▸ SELESAIKAN BERIKUT INI:
- A) Tentukan apakah setiap pernyataan berikut sesuai dengan kutipan tentang sejarah banci di Batavia. Jawab ya atau tidak, lalu kutip kata-kata penentu dari kutipan tersebut. (i) Harian Sinar Terang edisi 2 Maret 1889 menulis persoalan banci. (ii) Sebagian besar pelanggan banci adalah bumiputra. (iii) Delapan banci tertangkap dalam razia polisi.
- B) Menurut kutipan tentang sejarah banci di Batavia, istilah apa yang dipakai di Jawa untuk menyebut penampil laki-laki berpakaian perempuan?
- C) Lanjutkan kutipan tentang sejarah banci di Batavia, dimulai setelah kalimat terakhirnya.

▸ KUTIPAN TEKS:
+---+
Hiburan sejenis Bantji Batavia muncul pula di Surabaya, Bali, dan Sumatra. Tiap hiburan punya istilah berbeda untuk menyebut penampil laki-laki berpakaian perempuan. Tergantung tempatnya. Ada papaq, kedi, dan roebia di wilayah Melayu; wandu di Jawa; dan bentji di Bali. Istilah-istilah itu kemudian mengkhalayak seiring dengan perubahan posisi bantji, kedi, papaq, roebia, dan bentji: dari penghibur panggung menjadi pekerja seks jalanan.
Kehadiran banci pekerja seks tersua dalam koran-koran di Batavia pada akhir abad ke-19. Susan Blackburn dalam Jakarta Sejarah 400 Tahun mengungkapkan harian Sinar Terang edisi 2 Maret 1889 dan Pemberita Betawi edisi 13 Mei 1901 menulis persoalan banci di Tanah Sareal, Petojo, dan Kebon Jahe. Banci gejala umum di Batavia pada awal abad ke-20. Bahkan, menurut Susan Blackburn, ada satu kampung muncul dari sebuah permukiman banci.
Banci menjajakan diri secara mengendap-endap. Kebanyakan pelanggannya orang Belanda. Sebab, menurut banci, tak seorang bumiputra pun senang dengan layanan mereka.
Hukum susila di Hindia Belanda melarang keras prostitusi jalanan. Termasuk prostitusi banci. Maka mereka tersapu oleh razia polisi susila. Banci menghilang sementara.
Poster film Betty Bencong Slebor (1978). (Dok. Sinematek).
Kemerdekaan Indonesia membuka sedikit celah bagi mereka untuk tampil lebih berani di hadapan khalayak. “Biasanya mereka berpraktek di Burgemeester Bisschopplein, di Logeplantsoen atau di Lembangmeer, jadi di tempat-tempat umum yang letaknya di tengah-tengah wijk (kampung) Menteng, yang terkenal sebagai wijk Belanda yang paling bagus,” tulis Siasat, 20 Mei 1951.
Mengetahui banci tampil terang-terangan, polisi mengadakan razia. Banci berlarian ke sana-sini menghindari razia. Toh, akhirnya delapan banci tertangkap juga. Penangkapan itu jadi berkah tersembunyi bagi mereka. Kuli tinta mewawancara mereka di kantor polisi, bermaksud mengudar kehidupan pelik mereka.
+---+
▸ DATA YANG DISEDIAKAN:
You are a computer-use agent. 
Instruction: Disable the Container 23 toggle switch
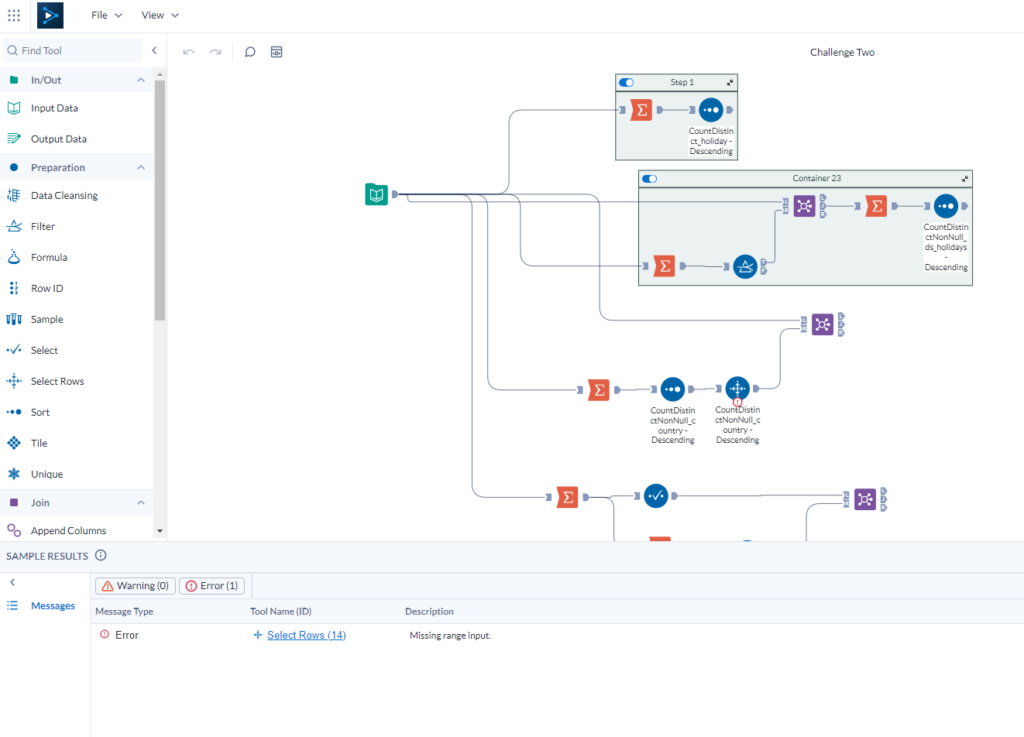pyautogui.click(x=651, y=178)
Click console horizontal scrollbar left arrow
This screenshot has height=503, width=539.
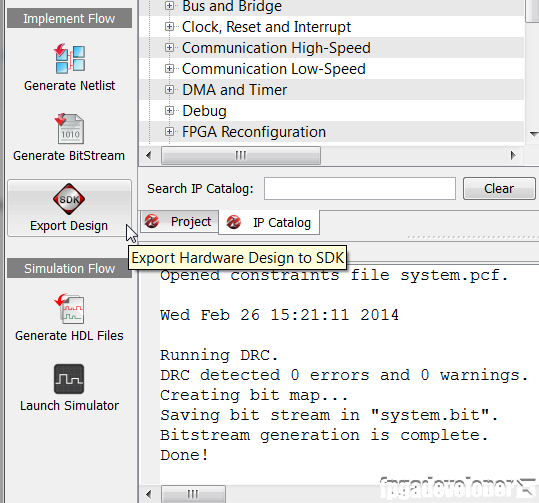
+---+
▸ JAWABAN:
- A)
(i) Ya: "harian Sinar Terang edisi 2 Maret 1889 dan Pemberita Betawi edisi 13 Mei 1901 menulis persoalan banci di Tanah Sareal, Petojo, dan Kebon Jahe."
(ii) Tidak: "Kebanyakan pelanggannya orang Belanda."
(iii) Ya: "Toh, akhirnya delapan banci tertangkap juga."

- B) Wandu.

- C)
Dan banci mulai bercerita tentang diri mereka. Bukan hanya sebagai lelaki berpakaian perempuan, melainkan juga sebagai lelaki berjiwa perempuan. Mereka mengaku terperangkap dalam tubuh laki-laki.
“Kebanyakan dari para banci itu menyatakan bahwa kebanciannya itu telah terasa sejak mereka masih kecil. Inilah menyebabkan bahwa mereka tidak pernah mengenal perasaaan sebagai lelaki,” tulis Siasat. Secara seksual, orientasi mereka tertuju pada lelaki. Bukan perempuan. Hanya sedikit banci memilih berhubungan seks dengan perempuan.
Banci mencoba jujur menunjukkan identitasnya pada keluarga. Berharap keluarga mau mengerti mereka. Mendengar pengakuan itu, keluarga marah. Tak menerima kenyataan, keluarga mengusir banci-banci dari rumah.
Banci kehilangan pendidikan, pekerjaan, dan tempat berlindung. Membaur ke masyarakat pun sulit. Masyarakat memberondong mereka dengan sumpah serapah. Menghina mereka dengan memelesetkan banci sebagai bandule cilik (testisnya kecil). Lain waktu, masyarakat mengaitkan banci dengan kepengecutan.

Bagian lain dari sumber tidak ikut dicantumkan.